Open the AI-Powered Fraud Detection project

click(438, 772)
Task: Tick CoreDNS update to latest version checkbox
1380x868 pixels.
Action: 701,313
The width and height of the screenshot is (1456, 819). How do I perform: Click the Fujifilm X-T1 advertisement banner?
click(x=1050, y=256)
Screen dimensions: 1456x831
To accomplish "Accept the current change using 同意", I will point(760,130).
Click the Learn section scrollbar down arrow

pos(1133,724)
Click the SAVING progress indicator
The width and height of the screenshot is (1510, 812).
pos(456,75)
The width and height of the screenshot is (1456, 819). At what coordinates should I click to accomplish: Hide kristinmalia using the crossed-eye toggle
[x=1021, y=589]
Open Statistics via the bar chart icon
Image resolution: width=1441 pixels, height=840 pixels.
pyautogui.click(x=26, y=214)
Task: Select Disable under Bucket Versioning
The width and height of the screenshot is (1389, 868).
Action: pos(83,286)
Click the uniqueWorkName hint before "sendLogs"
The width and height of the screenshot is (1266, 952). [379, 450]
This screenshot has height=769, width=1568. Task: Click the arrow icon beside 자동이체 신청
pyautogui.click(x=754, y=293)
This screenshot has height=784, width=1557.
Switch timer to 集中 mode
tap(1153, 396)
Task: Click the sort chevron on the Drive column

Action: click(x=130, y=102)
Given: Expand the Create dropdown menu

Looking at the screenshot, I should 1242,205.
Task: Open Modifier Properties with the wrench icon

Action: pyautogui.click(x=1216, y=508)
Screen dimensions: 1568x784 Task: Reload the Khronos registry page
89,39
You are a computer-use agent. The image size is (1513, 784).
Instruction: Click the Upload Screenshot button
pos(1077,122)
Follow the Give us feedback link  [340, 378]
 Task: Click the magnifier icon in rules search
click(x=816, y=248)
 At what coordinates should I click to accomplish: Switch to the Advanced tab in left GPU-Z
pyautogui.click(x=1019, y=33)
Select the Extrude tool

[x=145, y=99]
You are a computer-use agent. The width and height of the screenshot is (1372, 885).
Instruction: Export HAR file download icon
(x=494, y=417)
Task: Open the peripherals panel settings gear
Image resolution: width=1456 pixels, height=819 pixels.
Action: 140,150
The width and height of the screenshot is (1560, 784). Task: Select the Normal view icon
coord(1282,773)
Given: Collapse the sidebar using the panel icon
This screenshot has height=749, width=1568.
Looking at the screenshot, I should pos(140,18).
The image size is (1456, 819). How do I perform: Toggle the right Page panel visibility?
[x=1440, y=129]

EXERCISE DETAILS | In how many lines of the listing does the word "computer" appear? Give the number and no other words.

TASK SOLUTION | 2